Each line from the one holding "Uncheck the Romance book checkbox" through the end of the records should be returned exactly, while pictures are skipped.

*** Opening Records for processing ***

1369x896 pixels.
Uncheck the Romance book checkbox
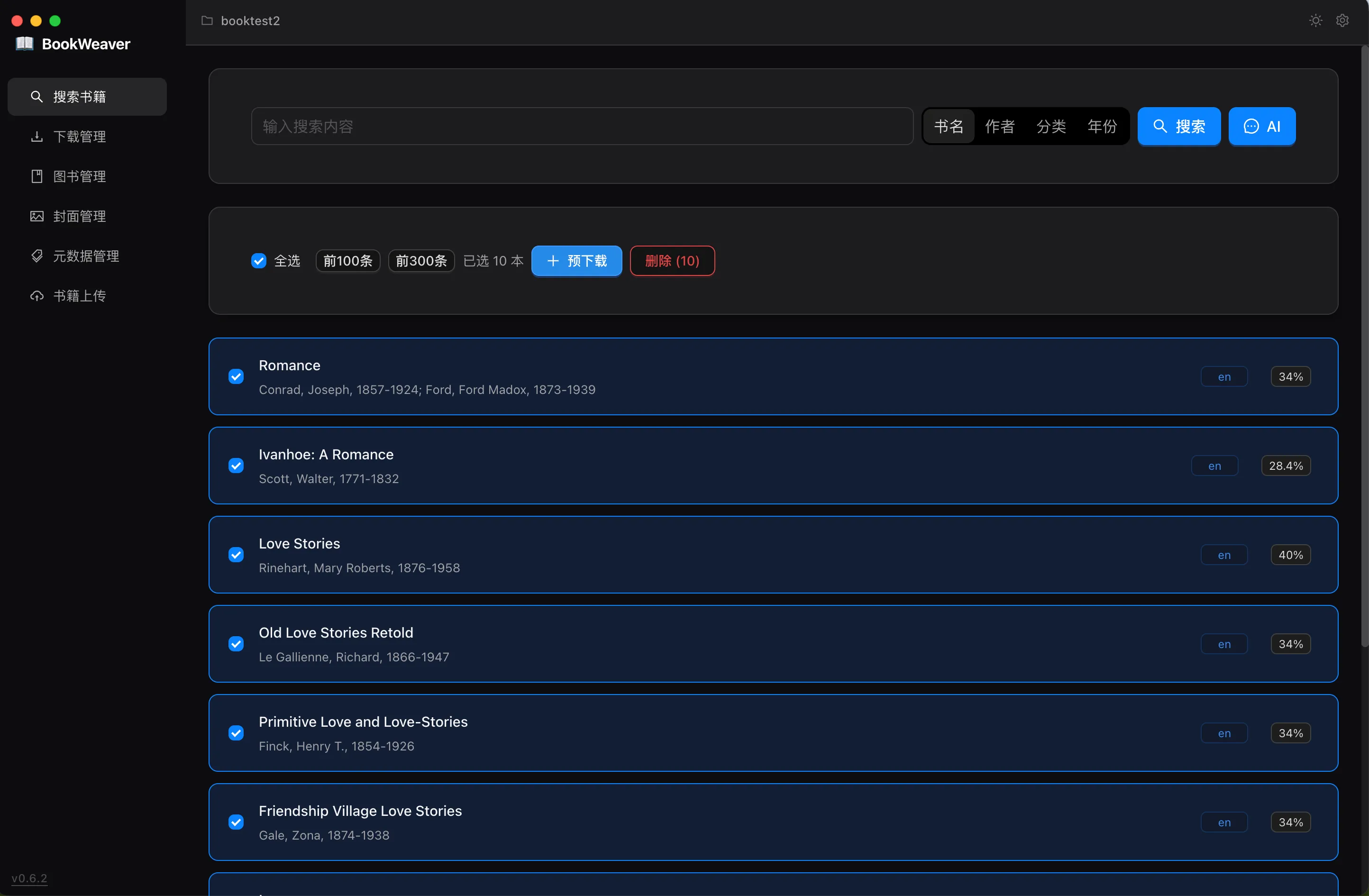tap(236, 377)
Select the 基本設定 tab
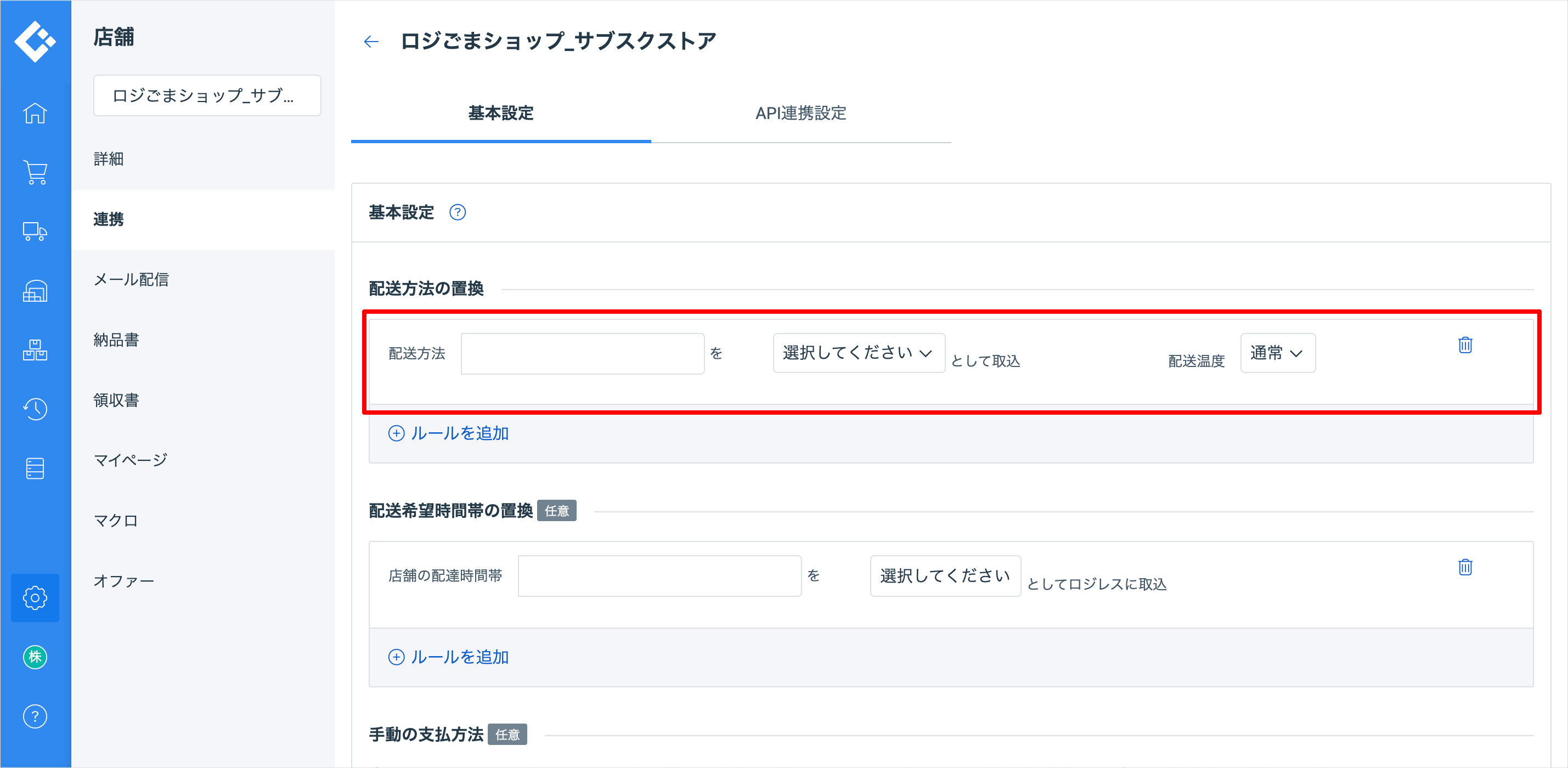This screenshot has height=768, width=1568. (500, 113)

*** Closing Records for processing ***

### Answer below
Uncheck the Romance book checkbox
tap(236, 377)
Select the 基本設定 tab
This screenshot has height=768, width=1568. (500, 113)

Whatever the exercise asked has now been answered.